◆ Exercise instructions
Reproduce all of the entries below exactly, without images.

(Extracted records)

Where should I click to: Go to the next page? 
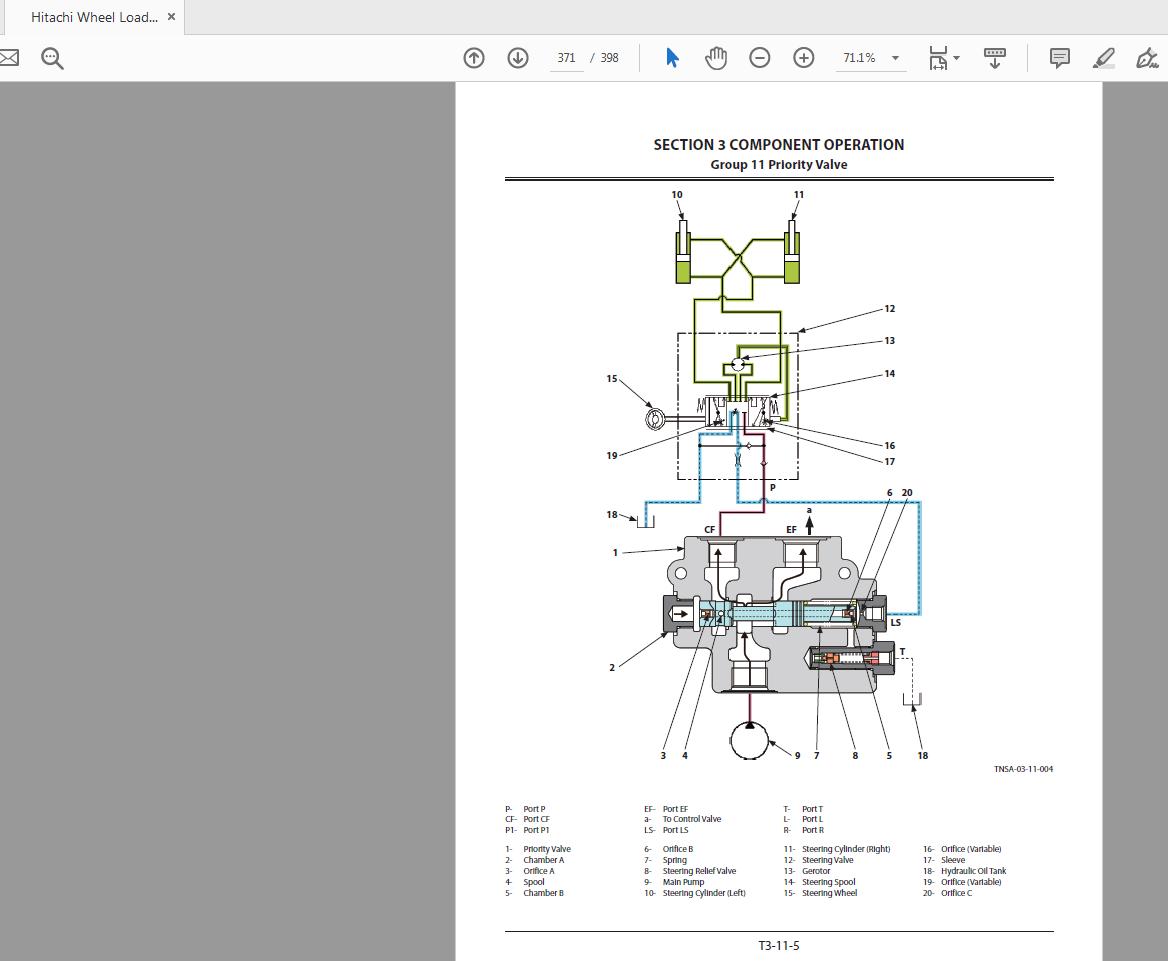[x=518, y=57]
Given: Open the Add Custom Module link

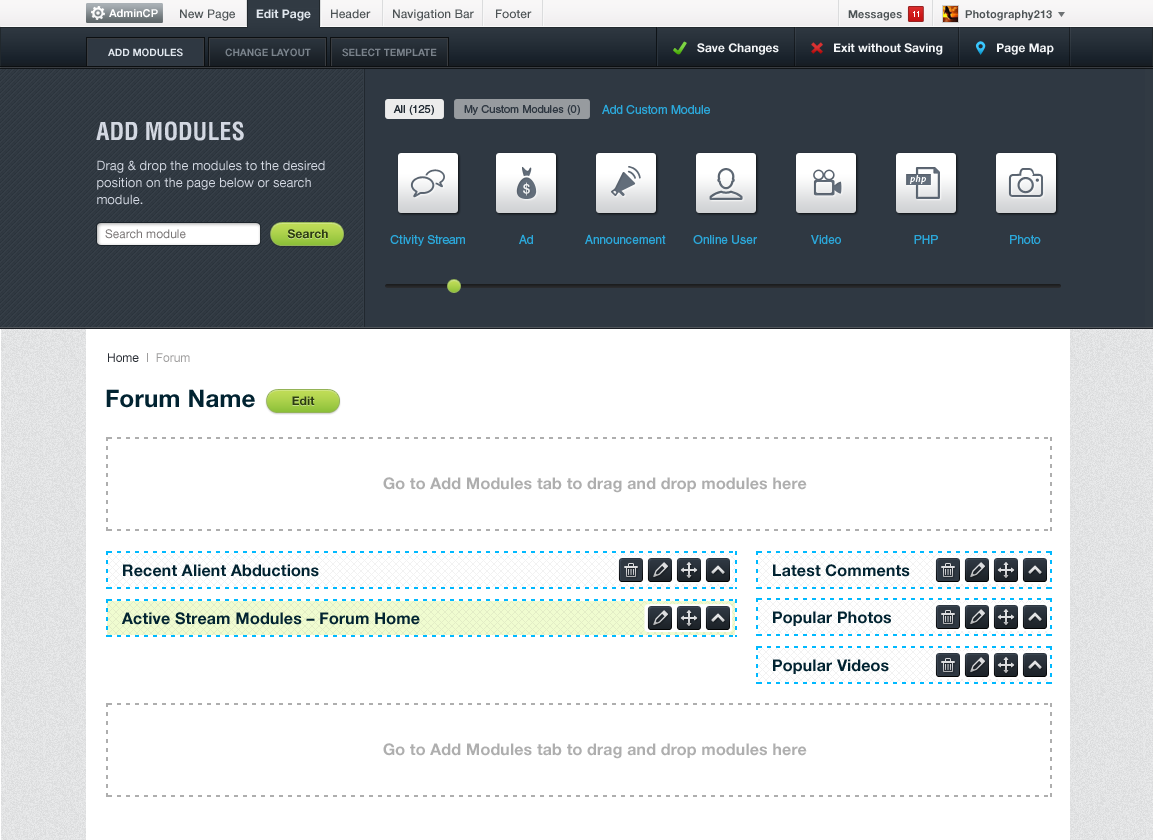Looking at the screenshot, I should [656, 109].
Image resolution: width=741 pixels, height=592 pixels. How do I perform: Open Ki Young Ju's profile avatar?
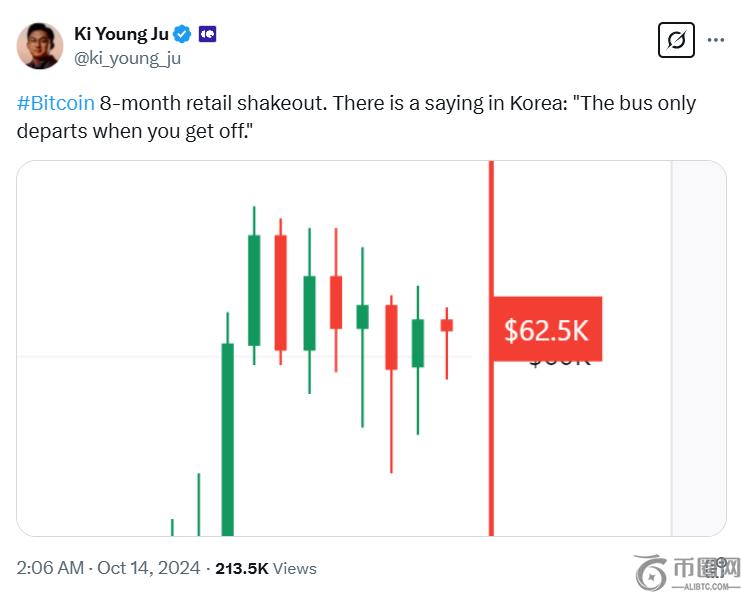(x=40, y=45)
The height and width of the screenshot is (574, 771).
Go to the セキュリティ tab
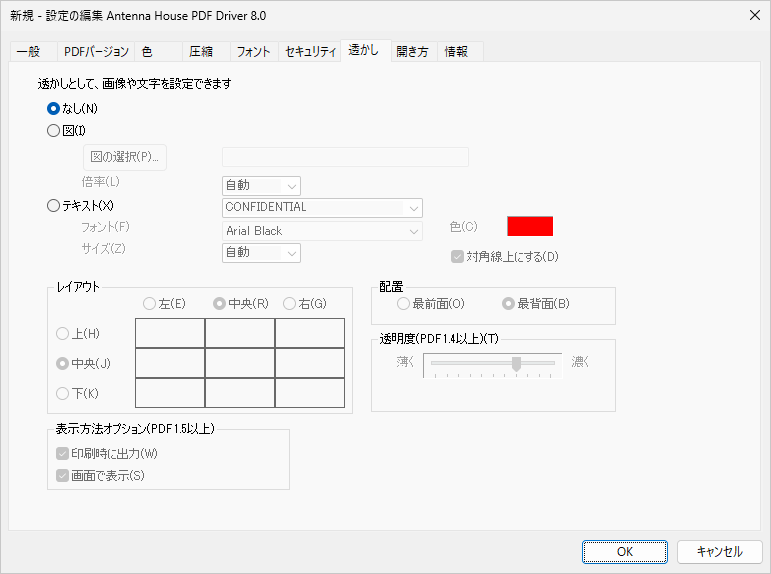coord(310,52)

◆ The answer
Where should I click to: Go to the next page? 
[x=518, y=57]
Given: Open the Add Custom Module link

Looking at the screenshot, I should [656, 109].
Image resolution: width=741 pixels, height=592 pixels. How do I perform: Open Ki Young Ju's profile avatar?
(x=40, y=45)
The height and width of the screenshot is (574, 771).
Go to the セキュリティ tab
coord(310,52)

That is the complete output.